General Science, Biology, and Informatics
Author

A H


A collection of self-guided learning resources created by others.

Single-Cell Analyses

Single-Cell RNA-seq

scRNA-seq Analysis Tutorial: Analysis of Single-Cell RNA-seq Data – A continuously updated and comprehensive single-cell RNA-seq analysis tutorial/course, taught primarily in R. This course begins with a discussion of single-cell methods, experimental design, and data processing and ends with single-cell dataset integration. It uses primarily Seurat, but also covers other tools for analysis and integration.

scRNA-seq Tutorial: Single-cell best practices – A very good tutorial on the best practices in single-cell RNA-seq analysis, taught primarily in Python. This course starts with pre-processing and QC, and ends with a brief overview on CITE-seq, immune repertoire, and integration. The paper that this course was originally based on.

Single-Cell Genomics Workshop: Single-Cell Genomics Day – A yearly workshop by the Satija lab (leaders in the world of single-cell analysis) on various single-cell genomics analysis topics/methods. In addition to a “recent and future advances” session, the workshop covers spatial and temporal analysis, epigenomic analysis, genotype-phenotype landscapes, and multimodal analyses.

scRNA-seq Best Practices Pipeline: nf-core/scrnaseq – A best-practices pipline for processing 10x genomics single-cell data using Nextflow, a workflow management tool that provides improved computational metics and reproducibility.

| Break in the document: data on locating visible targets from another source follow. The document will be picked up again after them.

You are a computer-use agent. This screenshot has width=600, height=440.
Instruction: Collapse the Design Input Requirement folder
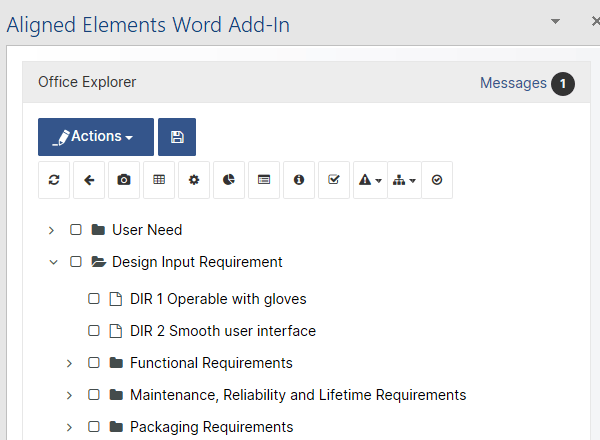point(52,262)
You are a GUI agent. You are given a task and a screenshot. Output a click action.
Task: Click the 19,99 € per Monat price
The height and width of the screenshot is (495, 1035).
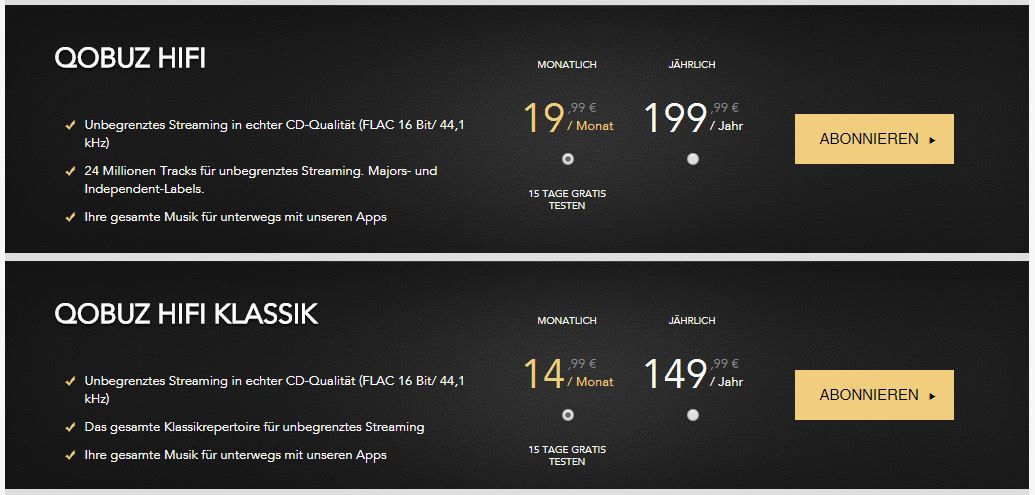(568, 119)
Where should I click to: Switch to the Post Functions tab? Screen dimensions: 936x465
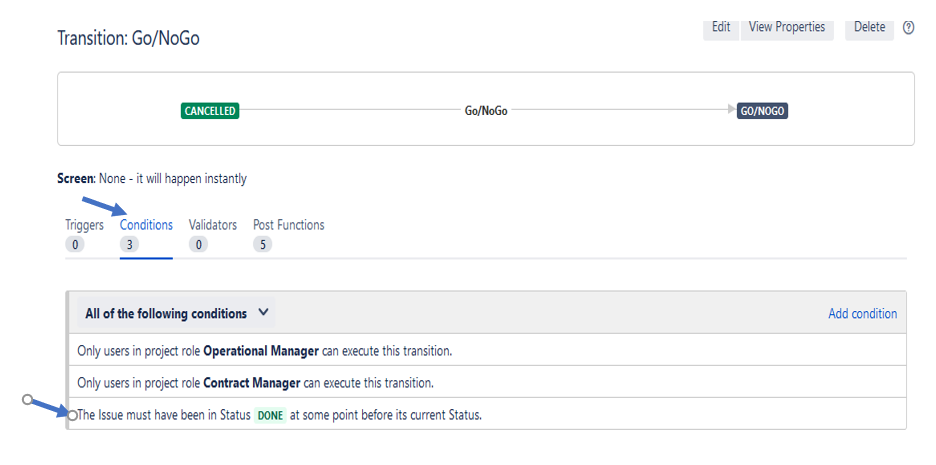(288, 225)
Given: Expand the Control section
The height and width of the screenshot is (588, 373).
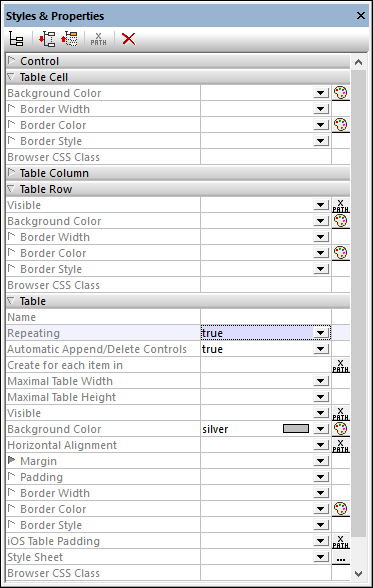Looking at the screenshot, I should [x=12, y=60].
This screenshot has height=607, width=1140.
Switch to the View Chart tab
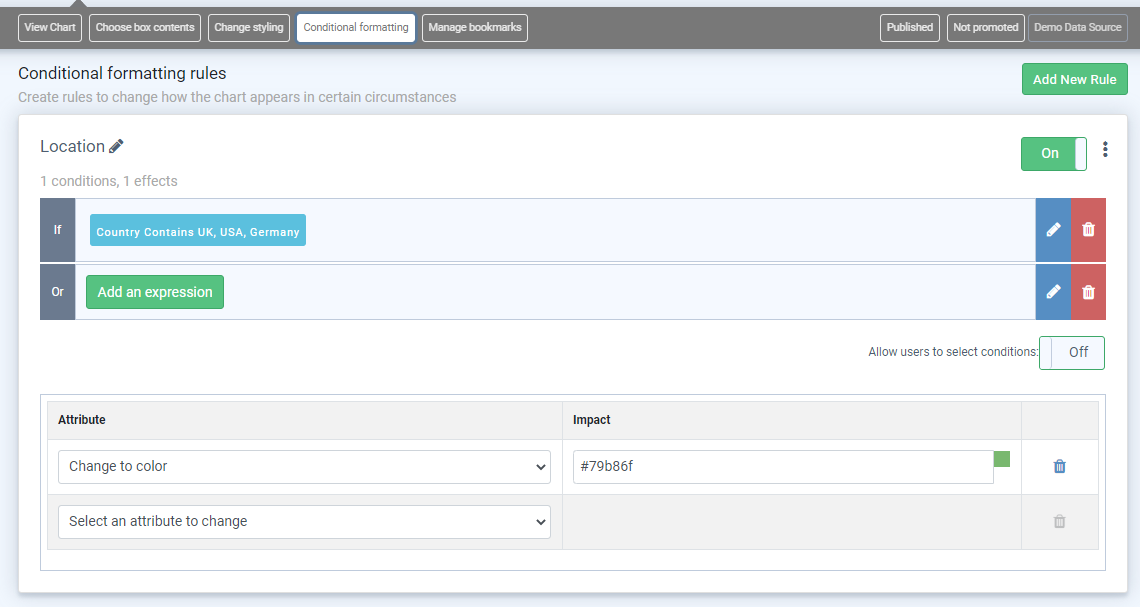pyautogui.click(x=50, y=28)
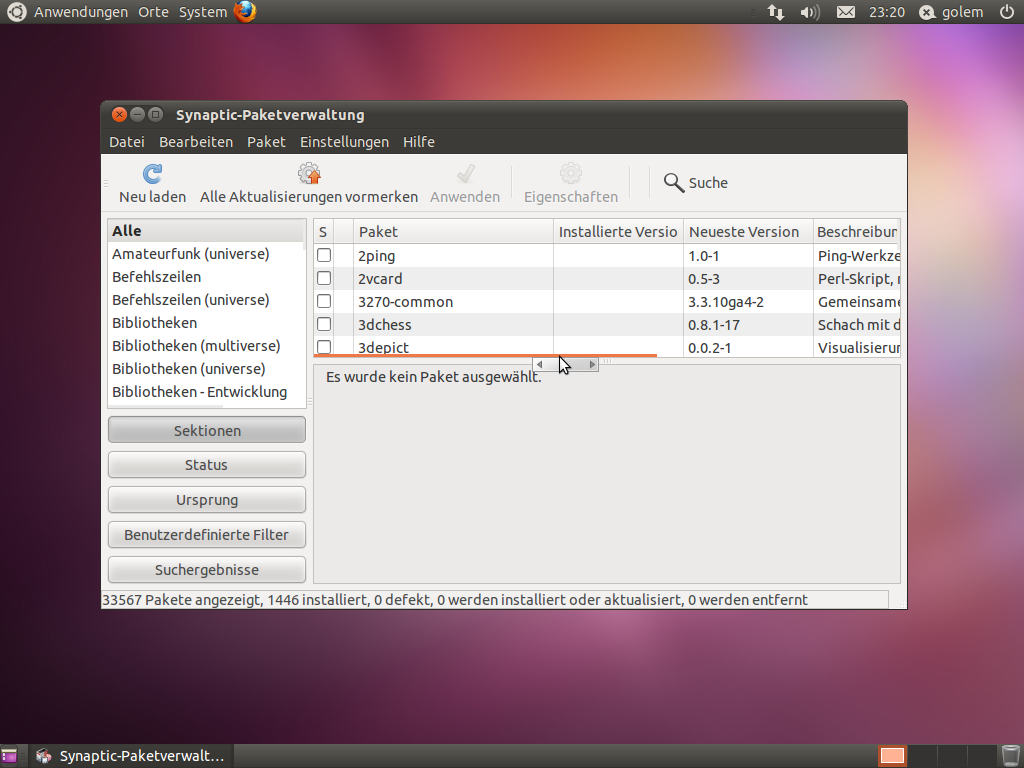This screenshot has height=768, width=1024.
Task: Mark the 2ping package checkbox
Action: coord(324,256)
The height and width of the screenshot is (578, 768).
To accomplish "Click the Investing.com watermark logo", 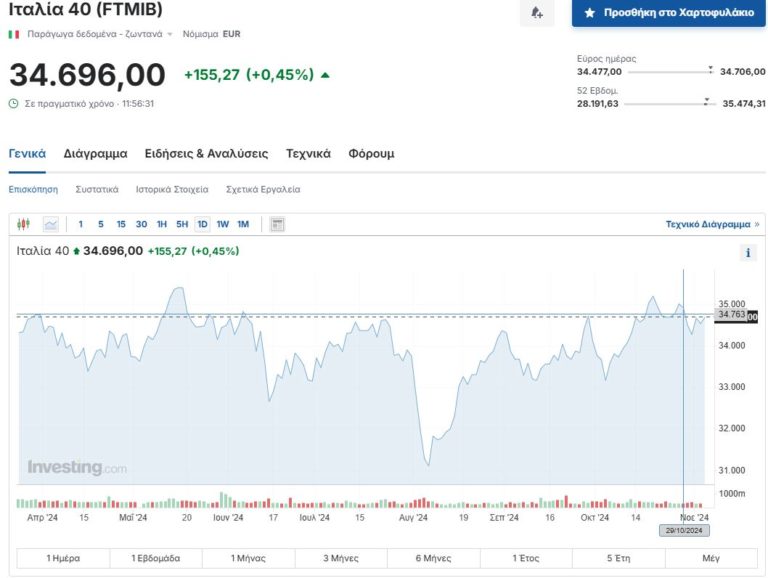I will (x=77, y=467).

Curated database of single cell studies – A manually curated database of over 1800 single-cell studies, dating back to 2002. The doi, number of cells, organism, tissue, and experimental method are included, as well as other useful information.

Single-Cell ATAC-seq

scATAC-seq Lectues: Best practices for ATAC-seq – A set of lectures from Ming Tang that cover the scATAC-seq experimental method, pre-processing and QC, and anlysis and integration.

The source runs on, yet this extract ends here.